Saved entries:
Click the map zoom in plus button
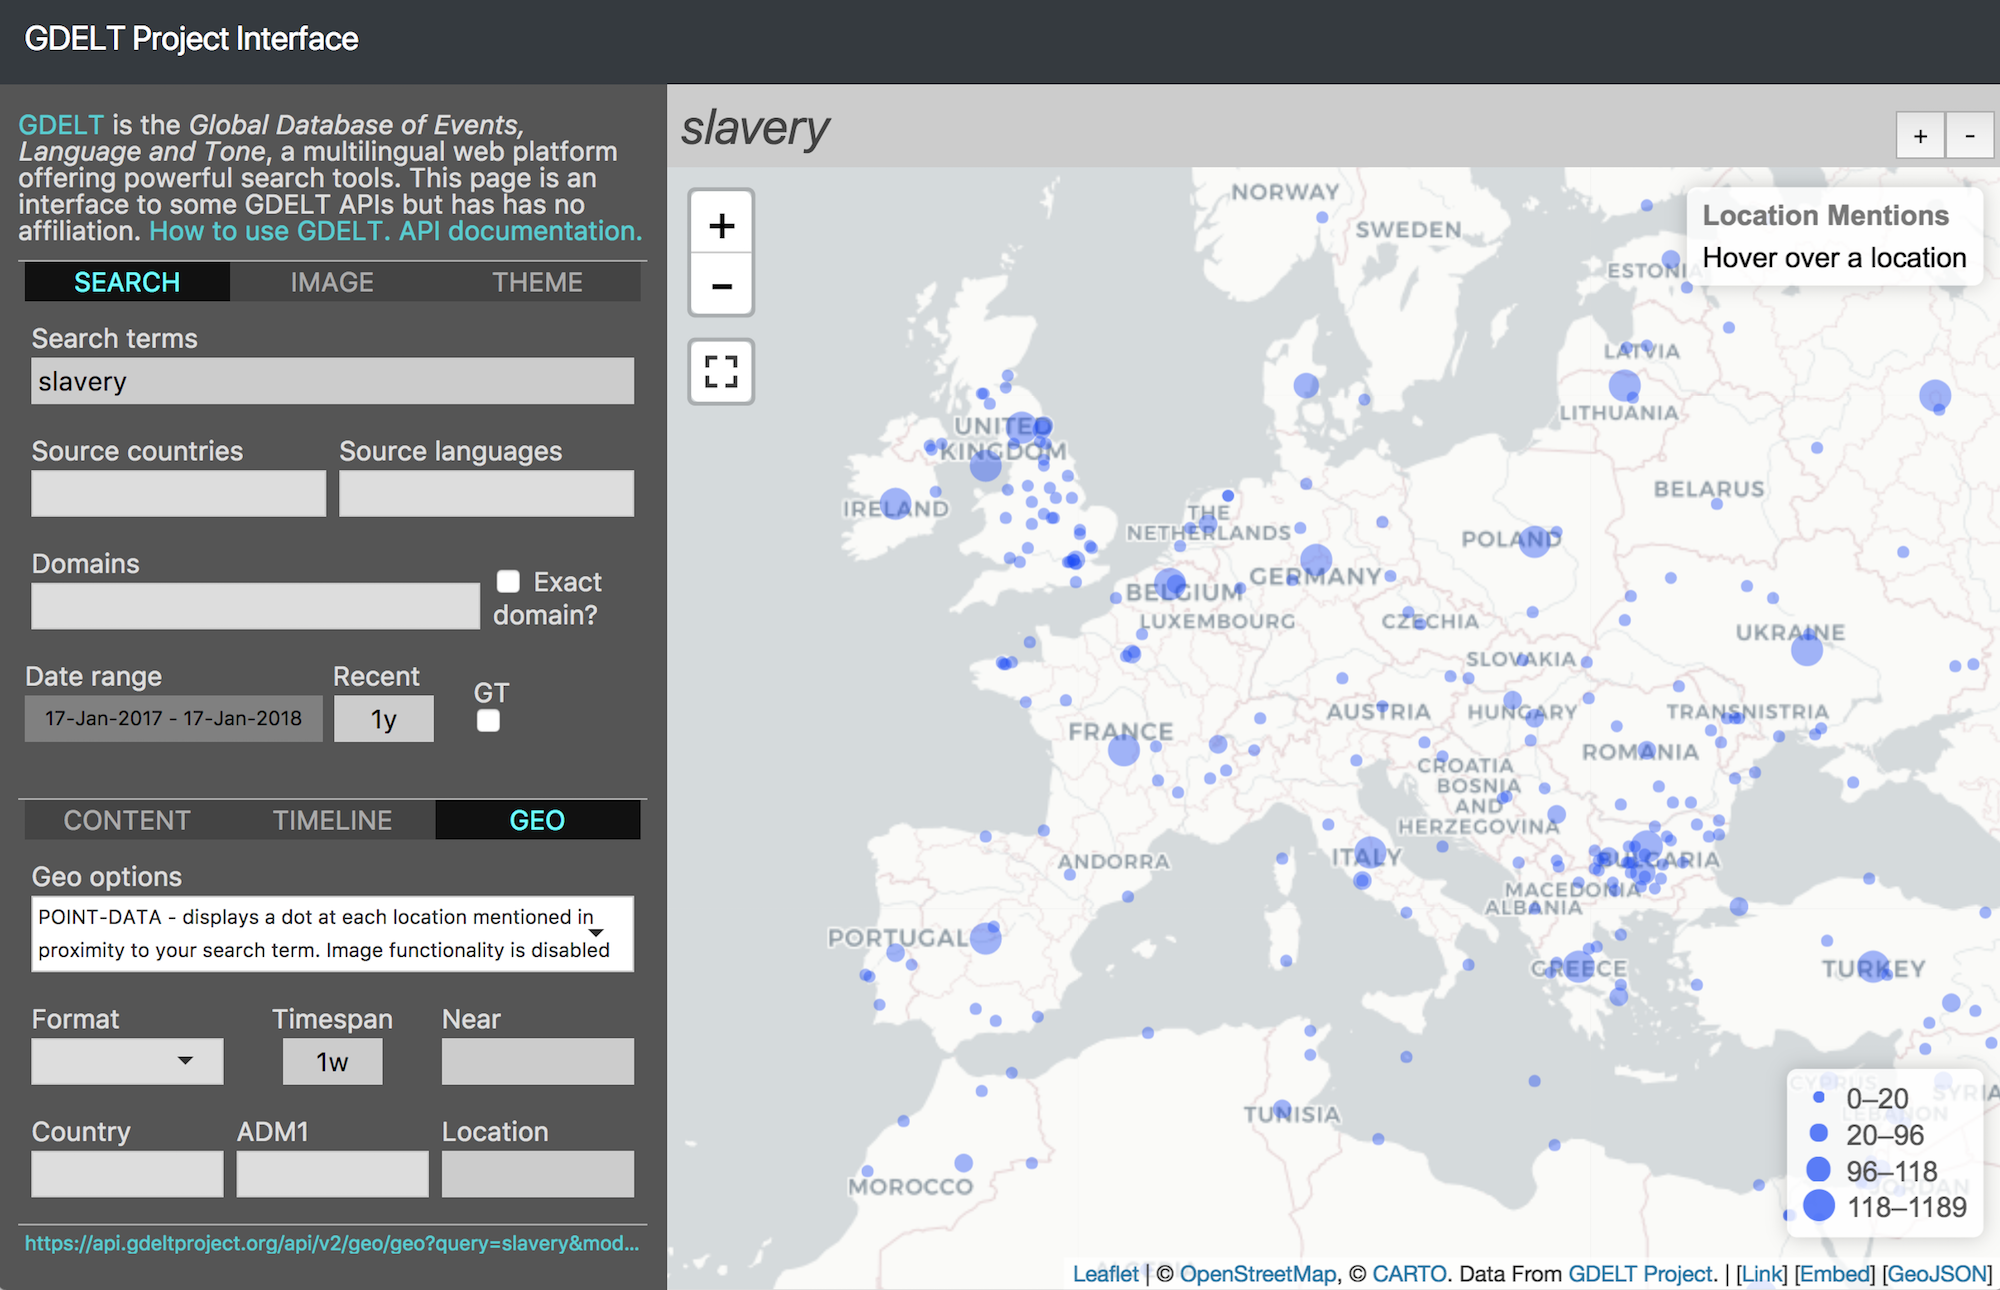point(721,226)
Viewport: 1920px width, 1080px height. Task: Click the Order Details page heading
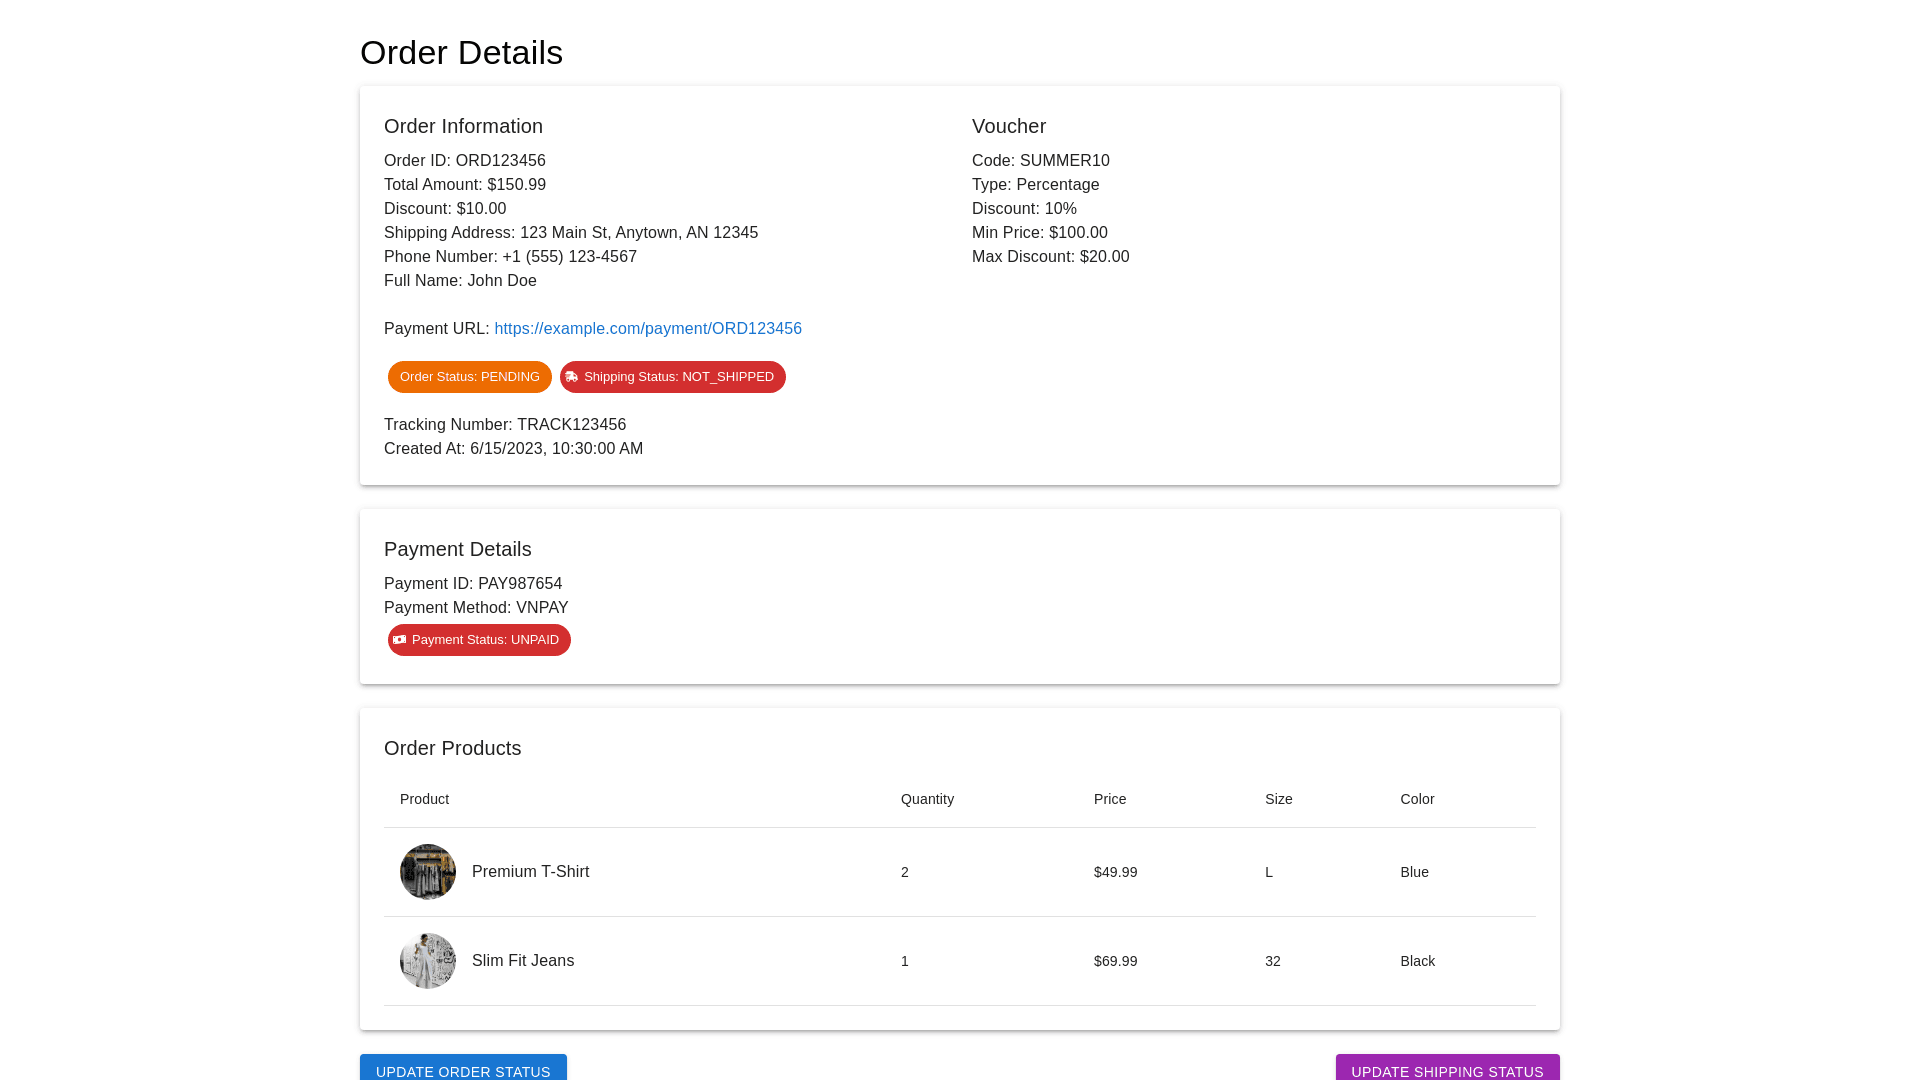pos(461,53)
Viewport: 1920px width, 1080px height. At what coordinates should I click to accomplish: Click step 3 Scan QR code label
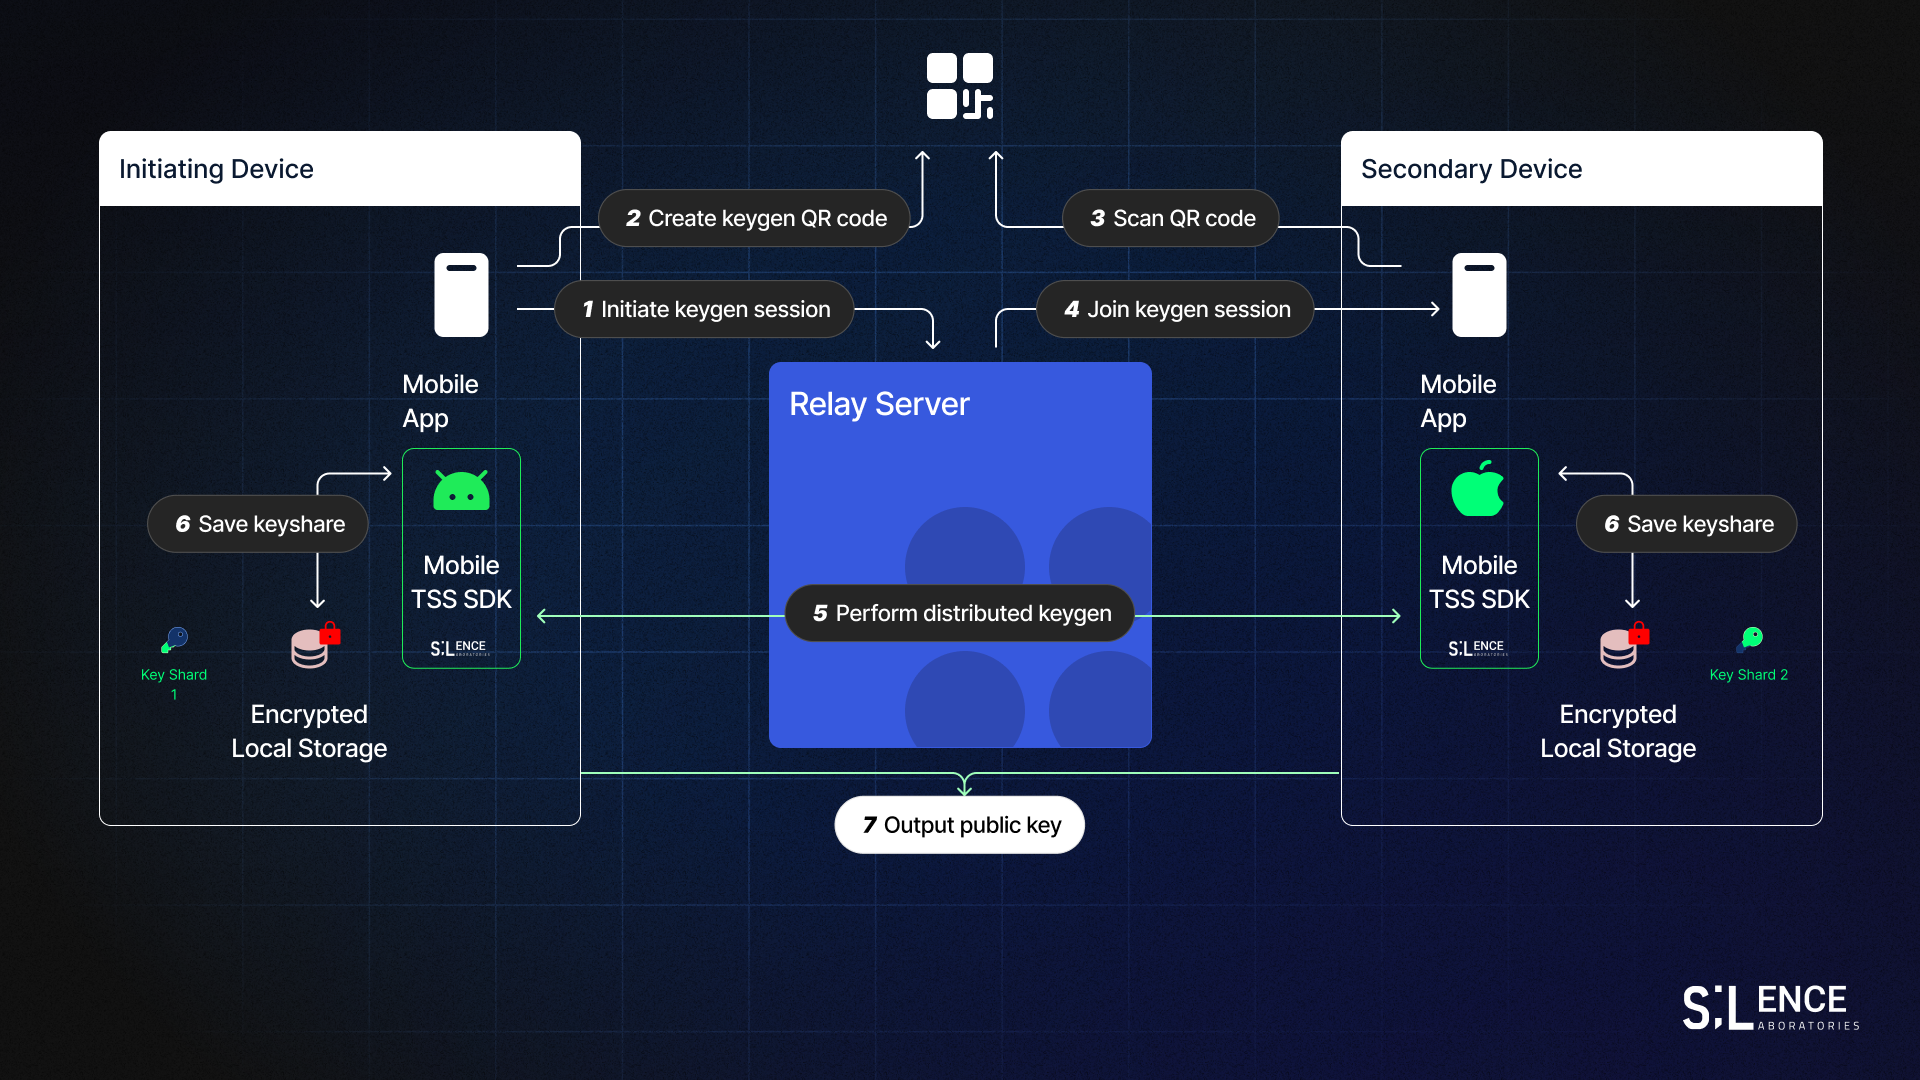1171,218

Description of the task: Return the lines exactly, from the one containing "Viewport: 1920px width, 1080px height. Task: Click" through the last line above, including both ends and excluding every picture.

Your solution:
Viewport: 1920px width, 1080px height. Task: Click the Order Details page heading
pos(461,53)
Viewport: 1920px width, 1080px height. At what coordinates should I click to accomplish: Click step 3 Scan QR code label
1171,218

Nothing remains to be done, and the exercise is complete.